What type of help does Jack have in the classroom now?


He has a paraprofessional who has completed intervener training through the consortium of deaf-blindness, but we’re concerned she may not continue with Jack long term, which is our ultimate goal.


Who did you look to as a resource to figure out what Jack needed at school?


While at the GFPD conference, Matt and I talked to an expert from Utah University, who runs the intervener program. She put me in contact with a family in New Jersey who has a deaf blind son, which was very helpful. We also learned that many states have a deaf-blind commission for guidance and referrals.


Once you had the IEP in place, what were the next steps? For instance, did you get the IEP, then find the right school for Jack or vice versa?


We toured a variety of schools outside of our district prior to creating the IEP. After exploring all of our options, we identified a private school that we liked best. It was one of the only schools that met most of our needs. The principal of the school was open to what we wanted for Jack, and for the most part, she kept her word. One of his teachers is a certified “teacher of the deaf,” which was important to us. And his auditory verbal therapist was already working at the school with another child who has a cochlear implant like Jack’s. We were thrilled to have her available to him. She’s well known in the field, and we’re so pleased with how she works with Jack.


What else did you like about this school?


Matt and I sat in on a class, and all of the kids’ abilities varied greatly. Right away, we thought, “this is good exposure for Jack.”


Was it easier to create Jack’s IEP this year?


To be fair, last year was everyone’s first go-around developing an IEP for Jack. His multi-sensory disorder posed a lot of challenges. We were naive on both sides of the fence.


The advocate we hired recommended official evaluations done via outside therapists to identify the right educational curriculum and goals for Jack. The district had a commitment to complete his evaluations over the summer, but they never did. The need for an accredited intervener also continues to be a constant battle for us.


What advice and/or recommendations do you have for other parents who are just starting the IEP process? 


Patience!  Don’t give in, because you know what your child needs more than anyone else. You can’t simply rely on teachers, therapists and the school to know what’s best. You really have to advocate for your child.


The GFPD family network is truly the greatest resource. Also, talk to other families in your area who have special needs children. You can use some of your findings to develop a game plan.




Finally, tell me what changes you’ve seen in Jack since he’s started preschool?

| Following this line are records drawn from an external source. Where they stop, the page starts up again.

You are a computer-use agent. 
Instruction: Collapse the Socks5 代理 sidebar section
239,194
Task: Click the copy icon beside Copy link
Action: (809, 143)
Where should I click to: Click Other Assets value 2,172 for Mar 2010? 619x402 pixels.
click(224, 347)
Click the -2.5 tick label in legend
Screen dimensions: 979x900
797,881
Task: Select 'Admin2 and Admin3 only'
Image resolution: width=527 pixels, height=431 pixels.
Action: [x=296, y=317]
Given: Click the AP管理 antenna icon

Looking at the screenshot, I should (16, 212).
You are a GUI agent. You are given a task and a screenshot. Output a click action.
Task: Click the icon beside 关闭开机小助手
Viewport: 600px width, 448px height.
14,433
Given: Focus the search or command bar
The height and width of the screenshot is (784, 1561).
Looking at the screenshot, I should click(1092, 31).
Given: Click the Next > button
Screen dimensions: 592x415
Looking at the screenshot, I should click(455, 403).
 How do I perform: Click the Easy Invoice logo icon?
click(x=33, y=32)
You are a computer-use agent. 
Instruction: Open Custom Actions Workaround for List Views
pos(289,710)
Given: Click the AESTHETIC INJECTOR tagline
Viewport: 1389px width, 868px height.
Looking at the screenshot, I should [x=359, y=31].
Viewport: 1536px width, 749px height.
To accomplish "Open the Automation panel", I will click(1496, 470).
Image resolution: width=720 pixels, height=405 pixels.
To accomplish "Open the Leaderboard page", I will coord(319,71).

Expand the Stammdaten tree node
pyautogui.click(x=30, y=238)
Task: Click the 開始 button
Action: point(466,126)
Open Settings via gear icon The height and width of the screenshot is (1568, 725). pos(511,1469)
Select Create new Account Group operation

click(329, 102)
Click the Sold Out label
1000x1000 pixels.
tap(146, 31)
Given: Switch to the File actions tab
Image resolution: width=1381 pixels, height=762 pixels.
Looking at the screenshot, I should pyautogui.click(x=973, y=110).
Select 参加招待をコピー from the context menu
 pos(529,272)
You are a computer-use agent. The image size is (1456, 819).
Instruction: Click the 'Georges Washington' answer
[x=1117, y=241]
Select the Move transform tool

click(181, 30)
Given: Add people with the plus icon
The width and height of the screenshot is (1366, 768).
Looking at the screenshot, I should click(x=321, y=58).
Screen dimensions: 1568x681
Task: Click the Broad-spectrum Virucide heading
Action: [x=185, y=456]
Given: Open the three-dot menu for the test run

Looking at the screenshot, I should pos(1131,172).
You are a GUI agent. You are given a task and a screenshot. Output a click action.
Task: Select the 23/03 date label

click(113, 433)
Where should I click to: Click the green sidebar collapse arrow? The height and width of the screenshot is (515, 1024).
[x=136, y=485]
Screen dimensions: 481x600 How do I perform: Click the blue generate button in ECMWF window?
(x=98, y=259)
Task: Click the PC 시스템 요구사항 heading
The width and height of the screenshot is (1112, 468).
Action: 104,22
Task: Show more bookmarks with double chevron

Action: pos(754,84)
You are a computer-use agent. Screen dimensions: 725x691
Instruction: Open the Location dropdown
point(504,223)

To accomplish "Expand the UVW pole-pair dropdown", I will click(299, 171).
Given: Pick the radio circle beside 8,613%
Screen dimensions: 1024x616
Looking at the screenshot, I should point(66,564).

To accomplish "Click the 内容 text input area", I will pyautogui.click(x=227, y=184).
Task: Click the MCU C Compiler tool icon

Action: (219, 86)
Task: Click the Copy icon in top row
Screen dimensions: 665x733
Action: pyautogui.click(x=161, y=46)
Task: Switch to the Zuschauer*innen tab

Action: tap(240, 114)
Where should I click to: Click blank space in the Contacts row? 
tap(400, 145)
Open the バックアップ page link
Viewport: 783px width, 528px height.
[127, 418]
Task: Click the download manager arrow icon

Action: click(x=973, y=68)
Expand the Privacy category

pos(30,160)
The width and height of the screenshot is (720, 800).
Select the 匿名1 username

His communication has improved. He uses a multi-communication approach through signing and modified language to identify his basic needs. If you ask him, where’s Jack? He points to himself.


I’ve seen him do that, it’s pretty cute. What else?


He can sign when he wants more food and sign when he’s full, too. He’s also using a spoon and fork. I love that he can eat a sandwich without it being cut into little pieces!


I think his living skills have improved, too.


Definitely, he’s potty training, he’s more mobile, and I think he understands more of what’s going on in his environment.


I’m biased of course, but I’m really proud of all you. To you and Matt for everything you’ve researched and advocated for, and to Jack for smiling no matter what the challenge! Thanks for talking with me.